Whenever Oliver stepped out his back door, Charlie barked with such ferocity he feared the dog might one day leap the wall. Over time, the crumbling barrier between them seemed to shrink. Confiding in his neighbour Francie, Oliver admitted his unease.
“I’ve already had words with him,” Francie said.
“What did you say?”
“That he was a sloth, a hoarder, and a disgrace.”
“I bet he loved that.”
“He just stood there like a big dumb rock.”
“And you did nothing?”
“I asked if he was even human.”
“And?”
“He didn’t reply.”
“There’s your answer.”
“I told him I expected the garden trimmed, the excrement removed, the weeds cut back. I warned I’d give him a list of other things.”
“Francie, you must really enjoy talking to walls.”
“Oh, I do. I certainly do.”
Oliver left his hellish neighbor for a month by the sea, reading philosophy and sleeping deeply. The conflict faded — until the bus ride home. A text awaited. Then the phone rang. Linda, another neighbour, told him she’d be at his door.
She was agitated, a sharp break from her usual calm.
“Wait till you see what he’s done.”
From Oliver’s bedroom window they looked out. The lawn was now artificial turf — at least no more rats, no more air heavy with dog filth. But behind it loomed a squat, hideous concrete structure surrounded by mounted birds.

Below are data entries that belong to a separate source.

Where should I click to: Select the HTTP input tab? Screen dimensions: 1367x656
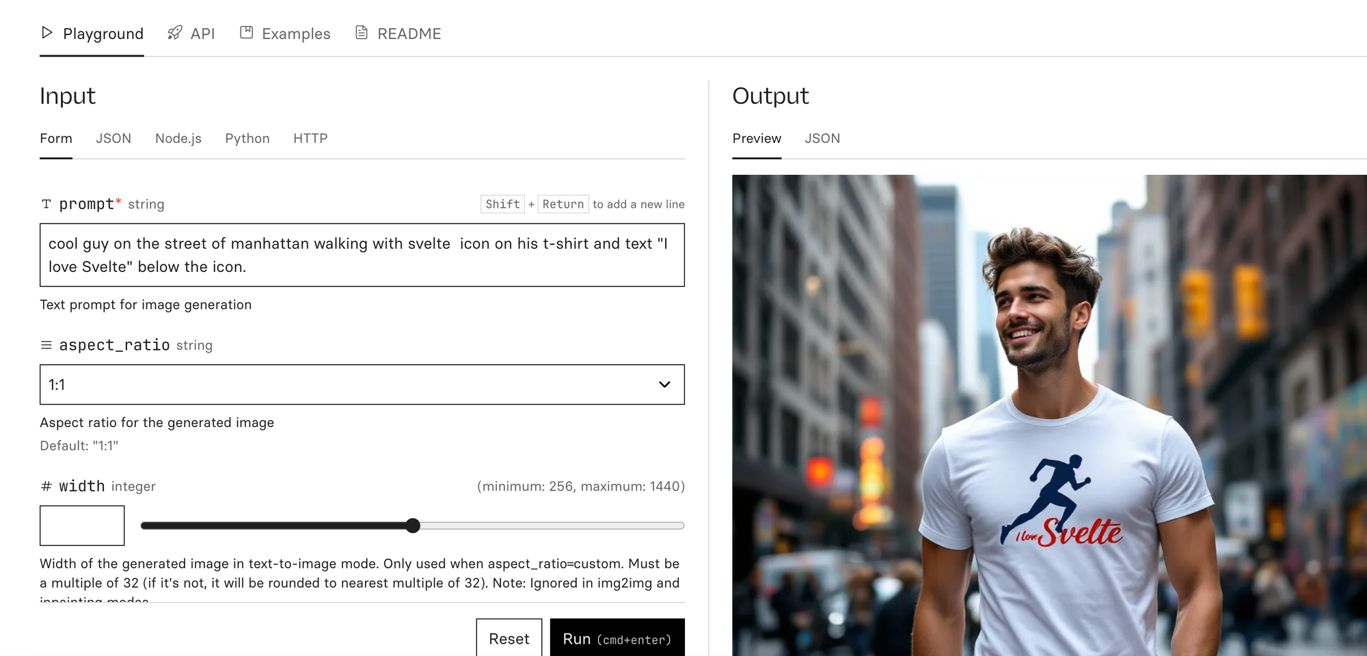310,139
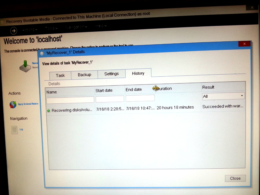
Task: Expand the Tools menu in the top bar
Action: coord(51,28)

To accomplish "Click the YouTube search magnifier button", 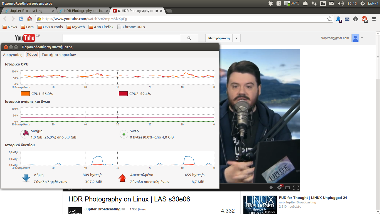I will click(189, 38).
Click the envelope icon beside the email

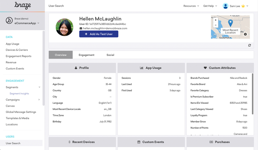[81, 28]
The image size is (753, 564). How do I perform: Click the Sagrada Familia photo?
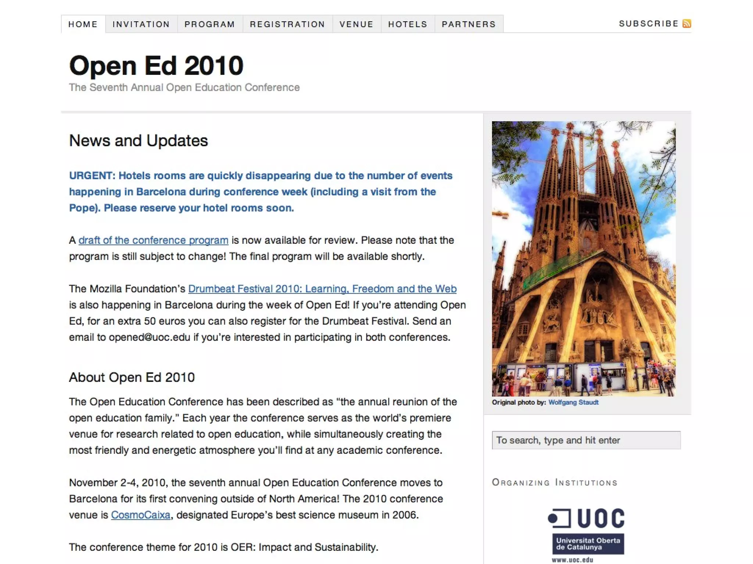[x=584, y=259]
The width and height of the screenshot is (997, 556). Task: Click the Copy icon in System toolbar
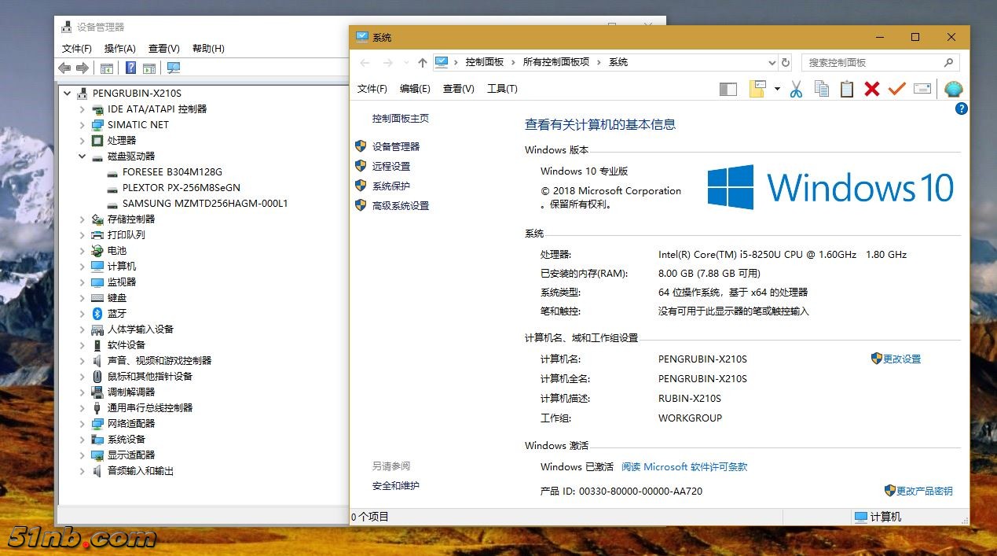821,89
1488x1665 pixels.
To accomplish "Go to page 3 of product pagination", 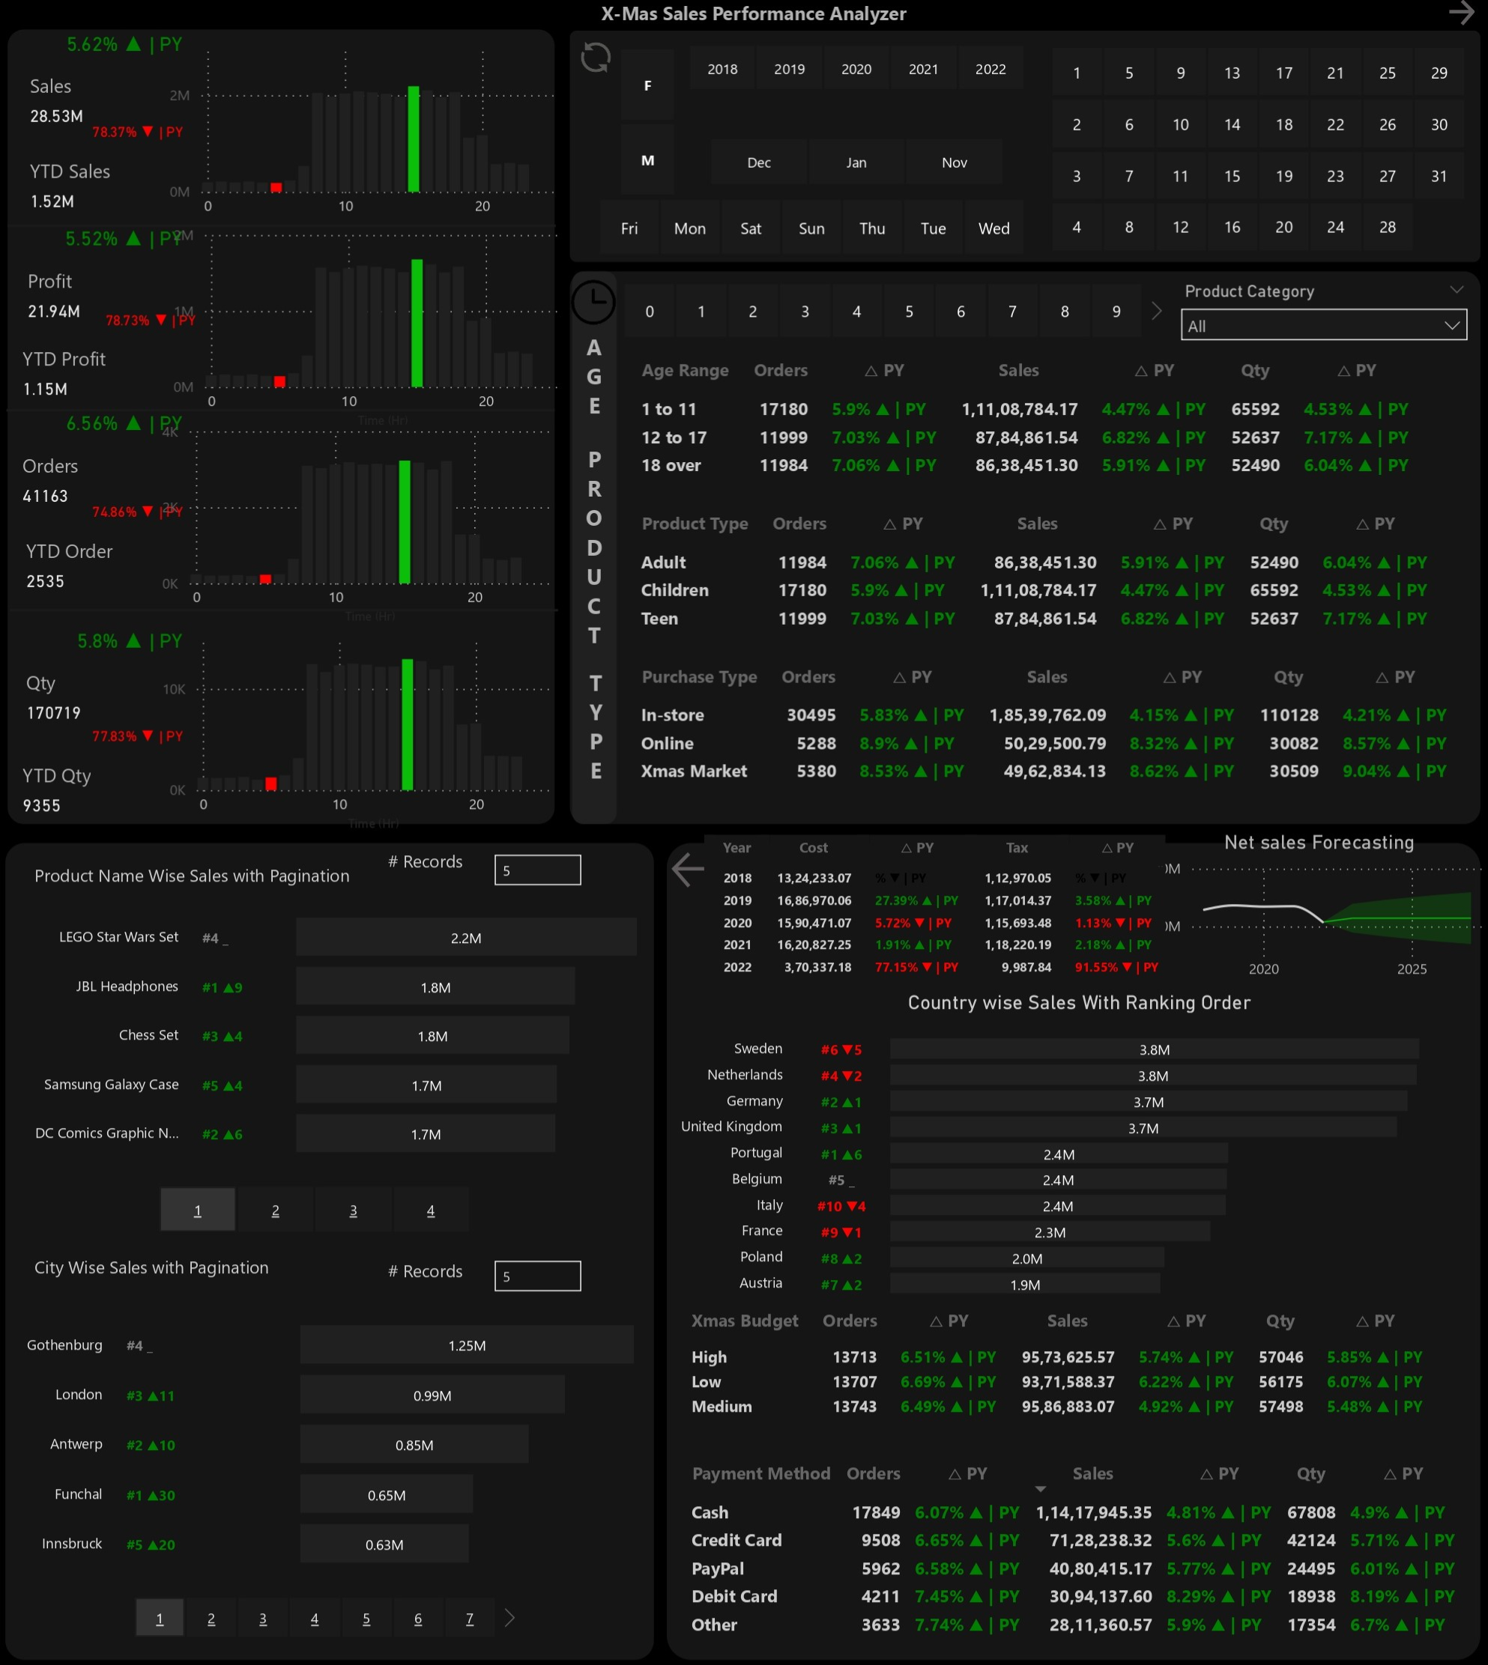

“This is his revenge,” Linda said.
“Revenge for what?”
“He knows I had the Department of the Environment here about his garden. They gave him a telling-off. That’s why the lawn is plastic now.”
“I assume that building is a council issue?”
“Yes. But he had planning permission before he bought the house. We’re stuck with it.”
She pointed at the birds. “Extinct and endangered. A moa with a haast eagle overhead. The great auk. The elephant bird. The emu. The cassowary.”
“He’s a bit of a bird man.”
“A bit?” Linda gave a bitter laugh. “Francie saw him digging a hole. She swears she saw the dog’s corpse in a garbage bag.”
“She called animal welfare?”
“No. She’s scared. We all are.”
Night fell.
“Last night,” Linda said, “I was terrified to be home alone. There were noises — like recordings of bird calls. I think he wants them alive again.”
“Afraid he’s raising the dead?” Oliver joked.
She didn’t answer. “Help me watch tonight.”
Hours passed. A floodlight snapped on. Then lights inside the birdhouse. Huge eggshell halves lay in the garden.
“What laid that egg?” Linda whispered.
From the shattered shell emerged a man-sized, flightless creature, its head bowed. Oliver tried to film it — only static appeared. The creature raised its head, eyes predatory and fixed on them.
Suddenly, weeds erupted from the soil, thick as pythons, slithering toward Oliver’s house. The air filled with the sound of smashing windows and restless wings.
In the garden stood the hatchling, now grotesque — feathers slick with blood and dark matter — holding hedge clippers in one elongated limb, snapping them in rhythm as a spiral of black birds circled overhead. It hacked at the pulsing weeds, which bled like wounded animals. Then the weeds turned on it, coiling around its body.
The circling birds dove — not to save it, but to worship.
A ritual began. A summoning.
Logos had always been obsessed with birds. Not real birds — phantoms cloaked in feathers, black as plague, older than language. He spoke of “bringing them alive”.
They were not birds. They were devils with wings, waiting beneath the skin of the world.
When Logos opened that egg and whispered, “Let me show you my dirty bird,” he did not become their master.
He became their door.
The hatchling — firstborn of the devils — thrashed in the weeds. And then the birds turned on Logos himself, swarming in a frenzy, tearing and drinking him alive.
“A Renfield,” he gasped as they descended. “You’ve made me your slave… and now your meal.”
Then the sound was gone, and so was Logos.
But the door remained open.
And what came through would not go back.